Entries from a pointing dataset:
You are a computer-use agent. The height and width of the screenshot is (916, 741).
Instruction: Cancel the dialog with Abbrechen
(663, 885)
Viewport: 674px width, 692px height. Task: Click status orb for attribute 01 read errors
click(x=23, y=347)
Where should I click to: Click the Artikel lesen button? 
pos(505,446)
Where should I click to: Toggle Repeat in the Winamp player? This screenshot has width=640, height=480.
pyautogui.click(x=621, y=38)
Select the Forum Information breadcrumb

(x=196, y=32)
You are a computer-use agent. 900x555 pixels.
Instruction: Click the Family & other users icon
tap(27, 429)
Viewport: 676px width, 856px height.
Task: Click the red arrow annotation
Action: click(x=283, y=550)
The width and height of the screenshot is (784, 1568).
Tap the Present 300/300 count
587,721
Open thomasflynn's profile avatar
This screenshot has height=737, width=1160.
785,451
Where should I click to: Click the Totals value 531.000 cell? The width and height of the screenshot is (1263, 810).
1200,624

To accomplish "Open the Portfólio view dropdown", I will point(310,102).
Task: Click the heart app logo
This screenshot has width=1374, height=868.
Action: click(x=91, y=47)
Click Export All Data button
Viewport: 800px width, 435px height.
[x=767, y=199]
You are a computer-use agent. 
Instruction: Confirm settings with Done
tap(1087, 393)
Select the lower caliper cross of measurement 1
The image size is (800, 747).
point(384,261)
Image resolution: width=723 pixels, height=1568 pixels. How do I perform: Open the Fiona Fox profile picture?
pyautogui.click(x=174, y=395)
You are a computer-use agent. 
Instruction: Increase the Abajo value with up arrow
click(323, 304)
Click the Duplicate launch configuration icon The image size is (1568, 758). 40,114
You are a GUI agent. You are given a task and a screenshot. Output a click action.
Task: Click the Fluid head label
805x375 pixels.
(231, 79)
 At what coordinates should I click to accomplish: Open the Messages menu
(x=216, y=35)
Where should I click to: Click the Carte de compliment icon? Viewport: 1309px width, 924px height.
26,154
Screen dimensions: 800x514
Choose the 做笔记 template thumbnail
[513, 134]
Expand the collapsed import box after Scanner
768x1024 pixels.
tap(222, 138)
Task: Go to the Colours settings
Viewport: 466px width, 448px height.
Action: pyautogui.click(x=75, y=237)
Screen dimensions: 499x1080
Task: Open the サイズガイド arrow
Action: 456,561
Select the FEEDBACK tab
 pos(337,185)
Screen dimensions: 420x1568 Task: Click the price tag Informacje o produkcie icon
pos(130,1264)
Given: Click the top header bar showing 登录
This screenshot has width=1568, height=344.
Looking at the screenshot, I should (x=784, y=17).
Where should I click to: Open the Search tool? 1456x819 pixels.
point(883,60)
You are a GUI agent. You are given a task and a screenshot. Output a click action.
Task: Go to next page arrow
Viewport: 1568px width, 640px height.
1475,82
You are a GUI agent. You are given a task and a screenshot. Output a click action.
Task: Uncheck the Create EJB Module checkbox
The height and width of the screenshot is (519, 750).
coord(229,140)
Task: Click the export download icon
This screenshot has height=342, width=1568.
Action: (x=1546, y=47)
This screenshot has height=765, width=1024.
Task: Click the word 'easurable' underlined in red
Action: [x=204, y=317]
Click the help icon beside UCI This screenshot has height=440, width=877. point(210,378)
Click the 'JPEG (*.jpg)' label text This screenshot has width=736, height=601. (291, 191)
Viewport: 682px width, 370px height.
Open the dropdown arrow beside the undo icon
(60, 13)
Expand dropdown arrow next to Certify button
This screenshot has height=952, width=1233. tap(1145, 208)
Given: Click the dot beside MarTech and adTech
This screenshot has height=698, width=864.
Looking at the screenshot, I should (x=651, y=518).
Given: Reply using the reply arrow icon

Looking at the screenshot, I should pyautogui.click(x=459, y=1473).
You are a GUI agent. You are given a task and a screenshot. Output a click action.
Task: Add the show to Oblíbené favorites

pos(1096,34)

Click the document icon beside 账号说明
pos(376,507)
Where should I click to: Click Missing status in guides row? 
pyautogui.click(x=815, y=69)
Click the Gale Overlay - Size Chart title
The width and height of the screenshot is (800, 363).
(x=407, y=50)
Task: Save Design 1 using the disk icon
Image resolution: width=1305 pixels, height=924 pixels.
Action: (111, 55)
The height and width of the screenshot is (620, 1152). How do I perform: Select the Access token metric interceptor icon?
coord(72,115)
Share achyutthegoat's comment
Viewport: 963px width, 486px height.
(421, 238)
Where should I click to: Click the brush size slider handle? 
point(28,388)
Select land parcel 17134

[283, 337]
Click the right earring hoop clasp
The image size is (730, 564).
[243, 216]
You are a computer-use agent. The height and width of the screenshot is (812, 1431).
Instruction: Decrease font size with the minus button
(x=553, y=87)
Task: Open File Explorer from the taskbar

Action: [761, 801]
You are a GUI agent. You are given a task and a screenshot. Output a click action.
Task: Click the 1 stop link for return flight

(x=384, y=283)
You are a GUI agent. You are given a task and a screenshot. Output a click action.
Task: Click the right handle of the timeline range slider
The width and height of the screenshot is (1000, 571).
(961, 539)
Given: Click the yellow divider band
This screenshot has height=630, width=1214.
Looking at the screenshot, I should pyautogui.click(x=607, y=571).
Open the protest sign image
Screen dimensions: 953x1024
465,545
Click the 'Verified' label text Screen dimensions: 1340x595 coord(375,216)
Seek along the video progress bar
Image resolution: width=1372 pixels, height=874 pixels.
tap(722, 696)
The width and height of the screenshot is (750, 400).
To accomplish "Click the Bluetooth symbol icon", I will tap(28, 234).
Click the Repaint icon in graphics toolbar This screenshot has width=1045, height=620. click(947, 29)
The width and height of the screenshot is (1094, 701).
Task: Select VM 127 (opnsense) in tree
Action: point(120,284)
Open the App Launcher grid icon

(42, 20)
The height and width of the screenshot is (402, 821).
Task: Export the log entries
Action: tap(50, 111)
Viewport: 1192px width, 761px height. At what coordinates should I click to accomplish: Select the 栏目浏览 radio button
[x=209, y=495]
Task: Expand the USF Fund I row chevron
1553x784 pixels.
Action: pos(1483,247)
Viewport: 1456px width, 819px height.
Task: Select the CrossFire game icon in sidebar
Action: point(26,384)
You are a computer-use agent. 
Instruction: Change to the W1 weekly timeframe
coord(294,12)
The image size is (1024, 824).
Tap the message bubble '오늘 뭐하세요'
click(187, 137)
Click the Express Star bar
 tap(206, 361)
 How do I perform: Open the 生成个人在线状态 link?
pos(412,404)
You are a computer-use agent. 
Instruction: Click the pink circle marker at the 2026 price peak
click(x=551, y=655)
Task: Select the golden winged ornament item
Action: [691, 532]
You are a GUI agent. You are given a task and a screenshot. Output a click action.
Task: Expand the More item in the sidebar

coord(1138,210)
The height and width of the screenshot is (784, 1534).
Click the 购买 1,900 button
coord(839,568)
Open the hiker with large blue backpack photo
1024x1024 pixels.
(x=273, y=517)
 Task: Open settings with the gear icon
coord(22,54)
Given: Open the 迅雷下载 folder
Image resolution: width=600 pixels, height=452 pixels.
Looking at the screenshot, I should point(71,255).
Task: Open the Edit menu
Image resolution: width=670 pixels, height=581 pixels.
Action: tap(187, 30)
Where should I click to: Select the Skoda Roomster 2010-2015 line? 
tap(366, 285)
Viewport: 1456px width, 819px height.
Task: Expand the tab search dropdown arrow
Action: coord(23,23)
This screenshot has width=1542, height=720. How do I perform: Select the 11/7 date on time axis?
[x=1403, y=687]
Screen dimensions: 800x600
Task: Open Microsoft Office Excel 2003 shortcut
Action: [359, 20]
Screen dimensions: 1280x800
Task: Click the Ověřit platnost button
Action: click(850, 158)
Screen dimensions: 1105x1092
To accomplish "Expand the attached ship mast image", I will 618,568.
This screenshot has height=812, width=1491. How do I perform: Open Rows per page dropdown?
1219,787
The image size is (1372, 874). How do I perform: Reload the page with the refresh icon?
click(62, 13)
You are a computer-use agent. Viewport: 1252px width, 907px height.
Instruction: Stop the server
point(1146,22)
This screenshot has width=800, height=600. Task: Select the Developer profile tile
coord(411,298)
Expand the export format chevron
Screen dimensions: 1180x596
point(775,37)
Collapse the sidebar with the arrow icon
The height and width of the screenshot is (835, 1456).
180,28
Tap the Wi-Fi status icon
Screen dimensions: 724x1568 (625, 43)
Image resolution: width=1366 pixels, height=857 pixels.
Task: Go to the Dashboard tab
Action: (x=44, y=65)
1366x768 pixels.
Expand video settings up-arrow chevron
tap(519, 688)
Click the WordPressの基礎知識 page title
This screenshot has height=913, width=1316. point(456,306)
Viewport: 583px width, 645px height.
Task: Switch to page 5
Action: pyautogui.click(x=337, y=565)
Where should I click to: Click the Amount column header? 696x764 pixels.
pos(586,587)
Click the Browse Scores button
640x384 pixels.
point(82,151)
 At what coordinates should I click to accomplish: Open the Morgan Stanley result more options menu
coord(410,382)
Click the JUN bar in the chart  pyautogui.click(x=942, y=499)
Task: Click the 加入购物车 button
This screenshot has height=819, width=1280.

> [What you will do]: Count the lines in the entries above that contain the string "label", matching case exactly, and give only the number.

> [Full output]: 3